— DATA IN THIS EXERCISE —
* * *

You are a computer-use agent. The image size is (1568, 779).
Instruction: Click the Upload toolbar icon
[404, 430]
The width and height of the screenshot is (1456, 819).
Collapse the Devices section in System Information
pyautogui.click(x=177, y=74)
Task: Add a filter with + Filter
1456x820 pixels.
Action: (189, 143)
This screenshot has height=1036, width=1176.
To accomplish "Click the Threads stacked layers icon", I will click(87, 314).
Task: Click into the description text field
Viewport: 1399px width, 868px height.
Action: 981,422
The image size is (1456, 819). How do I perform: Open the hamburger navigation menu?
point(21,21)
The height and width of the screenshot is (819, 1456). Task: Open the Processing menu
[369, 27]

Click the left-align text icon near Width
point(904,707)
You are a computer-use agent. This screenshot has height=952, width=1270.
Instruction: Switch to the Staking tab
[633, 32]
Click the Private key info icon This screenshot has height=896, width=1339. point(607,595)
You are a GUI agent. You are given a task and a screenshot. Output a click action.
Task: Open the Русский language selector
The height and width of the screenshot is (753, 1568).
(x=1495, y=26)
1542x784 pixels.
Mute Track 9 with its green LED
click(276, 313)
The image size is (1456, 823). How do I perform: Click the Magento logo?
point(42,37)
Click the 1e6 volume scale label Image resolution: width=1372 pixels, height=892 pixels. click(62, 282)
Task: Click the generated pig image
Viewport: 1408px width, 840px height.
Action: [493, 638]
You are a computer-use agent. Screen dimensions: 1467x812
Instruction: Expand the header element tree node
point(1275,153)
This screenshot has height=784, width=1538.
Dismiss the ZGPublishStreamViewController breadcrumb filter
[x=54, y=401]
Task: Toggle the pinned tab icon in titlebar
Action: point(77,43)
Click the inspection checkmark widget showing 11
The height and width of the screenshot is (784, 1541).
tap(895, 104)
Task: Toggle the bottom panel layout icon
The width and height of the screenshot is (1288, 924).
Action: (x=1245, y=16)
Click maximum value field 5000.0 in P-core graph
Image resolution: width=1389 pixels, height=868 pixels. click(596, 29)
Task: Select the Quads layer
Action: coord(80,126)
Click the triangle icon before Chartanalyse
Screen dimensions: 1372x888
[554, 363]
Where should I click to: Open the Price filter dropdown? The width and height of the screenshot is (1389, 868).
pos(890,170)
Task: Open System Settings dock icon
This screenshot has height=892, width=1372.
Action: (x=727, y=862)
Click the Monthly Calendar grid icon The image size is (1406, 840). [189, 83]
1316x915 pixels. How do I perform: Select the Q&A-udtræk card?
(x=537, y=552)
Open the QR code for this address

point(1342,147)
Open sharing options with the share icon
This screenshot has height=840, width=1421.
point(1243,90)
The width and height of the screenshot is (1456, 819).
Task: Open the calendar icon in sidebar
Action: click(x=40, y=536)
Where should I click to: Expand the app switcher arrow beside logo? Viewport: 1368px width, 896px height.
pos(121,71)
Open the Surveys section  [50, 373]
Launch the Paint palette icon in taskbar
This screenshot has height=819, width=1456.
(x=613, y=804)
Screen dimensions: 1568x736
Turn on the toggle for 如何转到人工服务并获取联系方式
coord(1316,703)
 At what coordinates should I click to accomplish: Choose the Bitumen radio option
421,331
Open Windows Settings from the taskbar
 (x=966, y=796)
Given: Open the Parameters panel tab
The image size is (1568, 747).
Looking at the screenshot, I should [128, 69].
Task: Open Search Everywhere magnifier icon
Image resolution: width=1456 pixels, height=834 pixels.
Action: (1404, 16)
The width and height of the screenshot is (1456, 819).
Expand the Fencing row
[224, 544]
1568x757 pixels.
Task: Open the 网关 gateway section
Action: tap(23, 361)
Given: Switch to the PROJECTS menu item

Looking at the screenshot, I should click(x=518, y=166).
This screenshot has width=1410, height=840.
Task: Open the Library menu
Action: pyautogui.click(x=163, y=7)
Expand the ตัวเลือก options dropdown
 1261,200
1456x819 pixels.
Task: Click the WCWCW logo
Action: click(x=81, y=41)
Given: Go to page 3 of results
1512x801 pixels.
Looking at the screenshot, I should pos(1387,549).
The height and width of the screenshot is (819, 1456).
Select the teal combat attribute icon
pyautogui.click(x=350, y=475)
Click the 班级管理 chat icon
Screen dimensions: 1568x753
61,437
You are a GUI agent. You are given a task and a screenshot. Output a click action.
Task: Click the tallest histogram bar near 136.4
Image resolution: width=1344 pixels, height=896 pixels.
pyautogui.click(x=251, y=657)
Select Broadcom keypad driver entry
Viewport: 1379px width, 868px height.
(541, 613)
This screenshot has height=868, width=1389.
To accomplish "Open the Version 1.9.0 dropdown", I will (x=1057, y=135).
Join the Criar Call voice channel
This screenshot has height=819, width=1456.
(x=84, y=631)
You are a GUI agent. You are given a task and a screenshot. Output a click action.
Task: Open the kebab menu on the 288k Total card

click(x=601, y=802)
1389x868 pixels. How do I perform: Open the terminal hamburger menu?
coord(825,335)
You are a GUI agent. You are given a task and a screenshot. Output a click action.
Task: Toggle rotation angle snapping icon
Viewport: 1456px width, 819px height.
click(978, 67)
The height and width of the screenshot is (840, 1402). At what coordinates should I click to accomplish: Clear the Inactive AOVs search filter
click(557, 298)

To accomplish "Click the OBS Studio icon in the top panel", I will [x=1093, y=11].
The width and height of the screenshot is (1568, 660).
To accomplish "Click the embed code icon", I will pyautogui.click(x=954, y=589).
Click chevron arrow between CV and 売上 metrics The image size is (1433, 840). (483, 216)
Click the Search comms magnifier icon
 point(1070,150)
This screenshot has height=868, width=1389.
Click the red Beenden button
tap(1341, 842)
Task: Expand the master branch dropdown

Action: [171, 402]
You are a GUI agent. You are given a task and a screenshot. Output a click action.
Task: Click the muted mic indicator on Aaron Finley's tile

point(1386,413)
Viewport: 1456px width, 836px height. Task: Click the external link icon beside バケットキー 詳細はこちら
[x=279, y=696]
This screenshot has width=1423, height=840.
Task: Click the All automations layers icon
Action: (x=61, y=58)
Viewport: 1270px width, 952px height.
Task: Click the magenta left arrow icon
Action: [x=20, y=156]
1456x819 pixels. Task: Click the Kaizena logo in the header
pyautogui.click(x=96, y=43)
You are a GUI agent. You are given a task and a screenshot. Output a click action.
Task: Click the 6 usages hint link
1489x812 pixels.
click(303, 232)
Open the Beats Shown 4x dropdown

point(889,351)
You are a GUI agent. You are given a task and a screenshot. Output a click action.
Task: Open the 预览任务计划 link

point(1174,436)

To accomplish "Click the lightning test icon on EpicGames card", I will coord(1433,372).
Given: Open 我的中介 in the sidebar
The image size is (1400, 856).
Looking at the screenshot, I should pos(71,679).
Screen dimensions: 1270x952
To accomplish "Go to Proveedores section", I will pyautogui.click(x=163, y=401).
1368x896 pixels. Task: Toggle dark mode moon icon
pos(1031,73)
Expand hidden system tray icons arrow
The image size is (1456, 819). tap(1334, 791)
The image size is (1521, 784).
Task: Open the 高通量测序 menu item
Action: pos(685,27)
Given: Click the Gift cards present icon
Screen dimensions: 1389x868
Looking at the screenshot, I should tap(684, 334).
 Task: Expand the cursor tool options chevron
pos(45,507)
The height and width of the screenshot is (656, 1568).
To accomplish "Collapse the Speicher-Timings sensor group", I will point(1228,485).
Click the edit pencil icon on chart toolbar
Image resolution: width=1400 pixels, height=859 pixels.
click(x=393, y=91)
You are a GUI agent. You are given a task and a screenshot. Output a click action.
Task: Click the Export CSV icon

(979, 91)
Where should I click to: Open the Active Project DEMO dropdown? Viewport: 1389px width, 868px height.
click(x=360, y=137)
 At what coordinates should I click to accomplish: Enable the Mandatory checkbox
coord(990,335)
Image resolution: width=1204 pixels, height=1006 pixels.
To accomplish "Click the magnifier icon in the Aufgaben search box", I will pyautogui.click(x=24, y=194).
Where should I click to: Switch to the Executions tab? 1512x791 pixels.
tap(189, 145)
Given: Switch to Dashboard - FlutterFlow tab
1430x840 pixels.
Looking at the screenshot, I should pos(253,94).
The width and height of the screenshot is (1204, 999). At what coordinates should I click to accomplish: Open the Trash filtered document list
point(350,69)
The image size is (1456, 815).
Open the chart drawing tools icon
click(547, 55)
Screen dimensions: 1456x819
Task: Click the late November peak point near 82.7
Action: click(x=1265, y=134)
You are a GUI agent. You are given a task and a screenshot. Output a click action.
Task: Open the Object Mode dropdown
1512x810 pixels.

* * *

— TASK PROMPT —
Count how many lines in the listing above hold "panel". Supply only that number.

— TASK ANSWER —
3